With such allies, she managed to beat her opponent — a three-time incumbent, Jorge Santini.

“People don’t realize they have the power,” she recalled in an interview years later. “People don’t realize that if they come together, there are more of them than those who occupy the seat that I’m in right now.”

Like many things on the island, Puerto Rico’s politics are largely defined by their relationship with the mainland and whether Puerto Rico should remain a U.S. territory or gain statehood.

Cruz’s party, the Popular Democratic Party, campaigns to maintain Puerto Rico’s status quo as an unincorporated U.S. territory with self governance.

In her trips to the United States since winning office, Cruz has given voice to that ideal — and occasionally advocated for more independence.

She once went before the U.S. Congress, to ask that Puerto Rico — crippled by debt — be able to reorganize under bankruptcy laws, and thereafter enter into commercial agreements with other countries.

“Puerto Rico has been denied these tools far too long,” Cruz said in 2015. “And as long as our options are defined by the powers of this Congress, we will always be at your mercy. The measure of our success will always be limited by the vastness of your control over our affairs.”

Two years later, Hurricane Maria made the island’s many dependencies all too apparent.

The storm

Hurricane Maria flooded roads, destroyed phone lines and Internet connections and cut the island’s overseas lifeline to the mainland from which it gets much of its goods.

With no way to communicate and almost no help from the outside world, the mayors of Puerto Rico became, in the days after the hurricane, the highest form of authority many residents knew.
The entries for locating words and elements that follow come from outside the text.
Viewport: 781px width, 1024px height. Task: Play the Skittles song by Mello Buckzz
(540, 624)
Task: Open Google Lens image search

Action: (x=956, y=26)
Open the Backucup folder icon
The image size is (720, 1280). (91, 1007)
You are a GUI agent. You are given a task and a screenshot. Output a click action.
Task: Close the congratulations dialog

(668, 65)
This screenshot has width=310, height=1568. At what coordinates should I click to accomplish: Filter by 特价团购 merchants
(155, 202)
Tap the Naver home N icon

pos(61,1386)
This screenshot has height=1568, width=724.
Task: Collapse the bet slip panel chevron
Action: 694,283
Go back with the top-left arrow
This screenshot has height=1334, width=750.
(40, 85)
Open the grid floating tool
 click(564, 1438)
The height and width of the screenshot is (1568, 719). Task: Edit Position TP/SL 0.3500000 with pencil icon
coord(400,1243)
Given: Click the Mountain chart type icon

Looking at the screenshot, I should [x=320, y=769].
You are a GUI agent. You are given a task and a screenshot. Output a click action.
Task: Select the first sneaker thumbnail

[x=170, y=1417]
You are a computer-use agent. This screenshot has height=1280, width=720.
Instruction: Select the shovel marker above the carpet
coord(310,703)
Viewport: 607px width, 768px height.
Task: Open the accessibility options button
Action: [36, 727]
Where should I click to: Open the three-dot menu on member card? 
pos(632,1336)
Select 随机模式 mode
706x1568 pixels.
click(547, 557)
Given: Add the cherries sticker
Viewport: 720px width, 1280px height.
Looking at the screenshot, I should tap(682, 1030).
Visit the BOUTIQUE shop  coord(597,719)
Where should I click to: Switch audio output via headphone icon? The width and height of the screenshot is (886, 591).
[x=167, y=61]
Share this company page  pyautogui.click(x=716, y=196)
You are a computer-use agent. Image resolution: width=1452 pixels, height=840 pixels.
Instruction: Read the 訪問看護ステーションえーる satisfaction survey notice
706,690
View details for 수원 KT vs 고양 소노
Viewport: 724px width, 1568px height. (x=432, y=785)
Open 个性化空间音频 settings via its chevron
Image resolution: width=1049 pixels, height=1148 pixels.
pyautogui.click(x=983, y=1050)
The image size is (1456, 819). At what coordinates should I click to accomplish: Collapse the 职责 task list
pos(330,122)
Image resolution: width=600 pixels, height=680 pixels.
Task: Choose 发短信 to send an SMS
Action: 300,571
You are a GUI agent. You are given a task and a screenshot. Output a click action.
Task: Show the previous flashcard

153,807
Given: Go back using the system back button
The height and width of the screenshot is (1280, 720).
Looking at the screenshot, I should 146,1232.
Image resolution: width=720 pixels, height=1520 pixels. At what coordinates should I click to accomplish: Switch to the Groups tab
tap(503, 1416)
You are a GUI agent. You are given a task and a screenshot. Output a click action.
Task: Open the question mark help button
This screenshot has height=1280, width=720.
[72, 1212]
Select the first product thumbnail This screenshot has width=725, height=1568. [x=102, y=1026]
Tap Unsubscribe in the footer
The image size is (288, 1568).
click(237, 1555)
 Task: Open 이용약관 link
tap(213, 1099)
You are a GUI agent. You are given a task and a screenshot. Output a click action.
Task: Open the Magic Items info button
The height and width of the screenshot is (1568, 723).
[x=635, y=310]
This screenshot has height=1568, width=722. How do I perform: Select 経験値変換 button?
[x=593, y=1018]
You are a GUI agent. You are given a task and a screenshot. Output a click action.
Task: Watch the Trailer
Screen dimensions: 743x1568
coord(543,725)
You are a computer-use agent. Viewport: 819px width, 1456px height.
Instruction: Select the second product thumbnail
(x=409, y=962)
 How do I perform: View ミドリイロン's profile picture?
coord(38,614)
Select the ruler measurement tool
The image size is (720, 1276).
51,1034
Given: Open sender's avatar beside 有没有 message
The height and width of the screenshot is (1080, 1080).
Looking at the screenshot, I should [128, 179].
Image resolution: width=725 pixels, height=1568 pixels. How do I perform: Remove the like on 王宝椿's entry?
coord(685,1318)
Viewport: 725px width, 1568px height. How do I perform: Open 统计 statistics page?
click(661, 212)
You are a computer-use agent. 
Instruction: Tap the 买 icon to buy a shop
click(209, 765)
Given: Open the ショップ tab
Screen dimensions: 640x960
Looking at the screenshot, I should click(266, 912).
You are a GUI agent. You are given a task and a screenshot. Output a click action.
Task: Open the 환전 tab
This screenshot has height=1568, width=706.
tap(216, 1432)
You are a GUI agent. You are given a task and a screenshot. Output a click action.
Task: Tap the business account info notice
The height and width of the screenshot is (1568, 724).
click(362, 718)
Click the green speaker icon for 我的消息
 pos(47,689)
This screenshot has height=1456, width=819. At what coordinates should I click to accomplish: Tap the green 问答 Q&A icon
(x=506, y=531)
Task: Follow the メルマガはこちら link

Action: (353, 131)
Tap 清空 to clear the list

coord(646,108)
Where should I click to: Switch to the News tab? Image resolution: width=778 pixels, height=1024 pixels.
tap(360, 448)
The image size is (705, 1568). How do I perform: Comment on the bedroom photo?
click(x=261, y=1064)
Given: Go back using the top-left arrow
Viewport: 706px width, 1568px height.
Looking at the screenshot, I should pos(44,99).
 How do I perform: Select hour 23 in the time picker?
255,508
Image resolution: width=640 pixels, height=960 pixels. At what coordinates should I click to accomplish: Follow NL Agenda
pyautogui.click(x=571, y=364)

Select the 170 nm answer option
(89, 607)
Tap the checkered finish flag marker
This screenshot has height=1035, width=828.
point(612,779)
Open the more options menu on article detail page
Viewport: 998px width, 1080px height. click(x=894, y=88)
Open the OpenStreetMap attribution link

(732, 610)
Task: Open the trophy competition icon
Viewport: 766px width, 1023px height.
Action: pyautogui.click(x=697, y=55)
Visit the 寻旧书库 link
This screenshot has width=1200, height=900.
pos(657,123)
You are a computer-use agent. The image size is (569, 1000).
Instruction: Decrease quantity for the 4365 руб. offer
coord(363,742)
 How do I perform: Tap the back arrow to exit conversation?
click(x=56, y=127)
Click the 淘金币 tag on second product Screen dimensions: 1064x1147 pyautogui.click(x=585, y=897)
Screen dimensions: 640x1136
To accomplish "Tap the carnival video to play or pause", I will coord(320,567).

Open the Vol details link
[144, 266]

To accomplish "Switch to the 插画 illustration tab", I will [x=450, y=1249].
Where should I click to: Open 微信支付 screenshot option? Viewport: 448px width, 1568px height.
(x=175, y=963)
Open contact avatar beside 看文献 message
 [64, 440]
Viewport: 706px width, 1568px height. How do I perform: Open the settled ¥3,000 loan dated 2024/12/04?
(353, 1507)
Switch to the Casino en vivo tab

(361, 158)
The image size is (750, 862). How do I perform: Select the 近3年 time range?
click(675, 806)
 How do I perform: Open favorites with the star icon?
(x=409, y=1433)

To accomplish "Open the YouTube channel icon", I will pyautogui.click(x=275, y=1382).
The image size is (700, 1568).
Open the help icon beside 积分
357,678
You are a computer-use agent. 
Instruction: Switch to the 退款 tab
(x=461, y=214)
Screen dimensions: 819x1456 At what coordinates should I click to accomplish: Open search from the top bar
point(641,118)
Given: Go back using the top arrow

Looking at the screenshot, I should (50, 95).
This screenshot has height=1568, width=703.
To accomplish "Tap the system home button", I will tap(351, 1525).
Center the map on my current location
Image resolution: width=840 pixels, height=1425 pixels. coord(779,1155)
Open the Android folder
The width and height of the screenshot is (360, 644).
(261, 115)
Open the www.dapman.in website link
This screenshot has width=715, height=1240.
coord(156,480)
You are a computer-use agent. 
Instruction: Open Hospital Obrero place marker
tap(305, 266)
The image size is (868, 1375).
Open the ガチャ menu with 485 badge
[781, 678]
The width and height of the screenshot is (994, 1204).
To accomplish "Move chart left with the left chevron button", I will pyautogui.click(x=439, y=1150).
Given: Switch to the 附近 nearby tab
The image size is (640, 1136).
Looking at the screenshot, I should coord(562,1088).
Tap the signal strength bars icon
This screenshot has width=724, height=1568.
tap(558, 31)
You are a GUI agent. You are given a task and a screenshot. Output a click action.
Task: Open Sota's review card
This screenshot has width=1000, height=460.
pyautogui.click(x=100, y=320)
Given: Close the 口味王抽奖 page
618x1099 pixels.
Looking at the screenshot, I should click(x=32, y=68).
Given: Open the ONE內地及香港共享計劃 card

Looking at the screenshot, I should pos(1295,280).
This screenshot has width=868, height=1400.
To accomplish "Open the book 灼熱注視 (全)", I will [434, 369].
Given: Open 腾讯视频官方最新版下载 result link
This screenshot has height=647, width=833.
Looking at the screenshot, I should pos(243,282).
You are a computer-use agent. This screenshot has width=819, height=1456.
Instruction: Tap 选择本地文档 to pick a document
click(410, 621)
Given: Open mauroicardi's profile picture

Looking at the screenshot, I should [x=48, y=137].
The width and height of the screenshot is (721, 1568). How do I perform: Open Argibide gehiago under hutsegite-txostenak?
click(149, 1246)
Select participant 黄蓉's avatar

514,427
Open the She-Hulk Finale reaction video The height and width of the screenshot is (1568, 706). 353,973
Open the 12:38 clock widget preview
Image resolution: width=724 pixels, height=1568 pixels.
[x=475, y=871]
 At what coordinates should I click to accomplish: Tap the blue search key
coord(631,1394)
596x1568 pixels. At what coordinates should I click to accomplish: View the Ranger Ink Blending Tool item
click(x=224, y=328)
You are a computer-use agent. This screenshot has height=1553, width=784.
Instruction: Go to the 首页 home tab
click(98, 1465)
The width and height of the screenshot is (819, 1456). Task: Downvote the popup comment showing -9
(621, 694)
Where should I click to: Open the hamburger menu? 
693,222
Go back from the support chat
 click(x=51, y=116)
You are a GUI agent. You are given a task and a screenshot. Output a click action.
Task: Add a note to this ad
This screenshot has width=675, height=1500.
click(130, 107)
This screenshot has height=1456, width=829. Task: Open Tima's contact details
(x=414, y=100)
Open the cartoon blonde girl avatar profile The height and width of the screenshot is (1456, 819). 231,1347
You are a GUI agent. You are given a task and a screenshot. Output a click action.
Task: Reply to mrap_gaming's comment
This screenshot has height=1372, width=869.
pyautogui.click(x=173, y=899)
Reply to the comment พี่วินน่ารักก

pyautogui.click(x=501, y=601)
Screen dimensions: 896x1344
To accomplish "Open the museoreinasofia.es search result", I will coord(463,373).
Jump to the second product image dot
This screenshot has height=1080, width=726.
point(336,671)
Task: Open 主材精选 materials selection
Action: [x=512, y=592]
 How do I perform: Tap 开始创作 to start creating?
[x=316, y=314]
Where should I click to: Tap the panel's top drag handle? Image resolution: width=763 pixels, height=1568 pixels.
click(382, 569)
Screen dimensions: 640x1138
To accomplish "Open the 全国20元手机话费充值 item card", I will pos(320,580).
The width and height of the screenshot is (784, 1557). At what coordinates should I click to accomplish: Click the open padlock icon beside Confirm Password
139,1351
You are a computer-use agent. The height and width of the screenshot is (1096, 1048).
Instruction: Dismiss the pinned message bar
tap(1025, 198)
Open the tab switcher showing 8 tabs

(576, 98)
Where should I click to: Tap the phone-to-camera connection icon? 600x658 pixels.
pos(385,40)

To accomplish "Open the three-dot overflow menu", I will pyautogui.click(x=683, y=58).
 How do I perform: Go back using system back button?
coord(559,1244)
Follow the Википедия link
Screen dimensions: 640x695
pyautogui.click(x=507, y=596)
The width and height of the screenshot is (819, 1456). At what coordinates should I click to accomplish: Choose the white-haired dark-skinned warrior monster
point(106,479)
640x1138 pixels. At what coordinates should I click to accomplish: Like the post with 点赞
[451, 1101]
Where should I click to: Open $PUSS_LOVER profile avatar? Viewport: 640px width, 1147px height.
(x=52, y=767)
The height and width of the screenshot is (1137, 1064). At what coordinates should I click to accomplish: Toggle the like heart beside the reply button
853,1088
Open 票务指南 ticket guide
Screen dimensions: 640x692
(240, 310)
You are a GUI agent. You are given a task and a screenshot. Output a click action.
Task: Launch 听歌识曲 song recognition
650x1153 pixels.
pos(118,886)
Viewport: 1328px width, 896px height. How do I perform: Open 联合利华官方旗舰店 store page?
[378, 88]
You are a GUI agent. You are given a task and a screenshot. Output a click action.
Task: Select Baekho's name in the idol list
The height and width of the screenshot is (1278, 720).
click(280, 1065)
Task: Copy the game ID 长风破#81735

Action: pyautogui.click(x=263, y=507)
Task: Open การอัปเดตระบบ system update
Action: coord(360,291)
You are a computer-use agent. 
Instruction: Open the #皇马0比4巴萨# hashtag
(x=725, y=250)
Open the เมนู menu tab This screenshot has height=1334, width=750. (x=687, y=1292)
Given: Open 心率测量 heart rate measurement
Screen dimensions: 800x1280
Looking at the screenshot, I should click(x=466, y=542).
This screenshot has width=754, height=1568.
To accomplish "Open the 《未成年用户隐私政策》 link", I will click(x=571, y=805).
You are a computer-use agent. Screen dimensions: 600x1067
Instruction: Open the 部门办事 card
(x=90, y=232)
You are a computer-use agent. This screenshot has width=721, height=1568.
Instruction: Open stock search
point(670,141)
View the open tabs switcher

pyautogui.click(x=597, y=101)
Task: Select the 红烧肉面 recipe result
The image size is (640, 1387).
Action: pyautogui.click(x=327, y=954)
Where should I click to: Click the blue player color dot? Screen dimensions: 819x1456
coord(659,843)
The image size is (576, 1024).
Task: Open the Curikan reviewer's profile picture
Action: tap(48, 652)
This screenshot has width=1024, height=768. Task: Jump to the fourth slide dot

Cruz worked nearly nonstop on the ground in San Juan — walking its streets and doing what she could for those she met. She described what she had seen to the The Washington Post three days after the storm.

“There is horror in the streets,” she said then. “Sheer pain in people’s eyes.”

The city’s hospitals were likely to spend weeks without power, she said, and the rest of the country would not have electricity until 2018. Looters were already taking over some streets after dark.

“We’re running out of gasoline,” Cruz said. “There is no reservoir of drinking water — none.”

She had written to scores of other mayors, she said. “There’s no answer.”

The mayor herself felt relatively helpless — only able to do so much for her exhausted neighbors and frightened constituents.

“I know we’re not going to get to everybody in time,” she said. But she would try.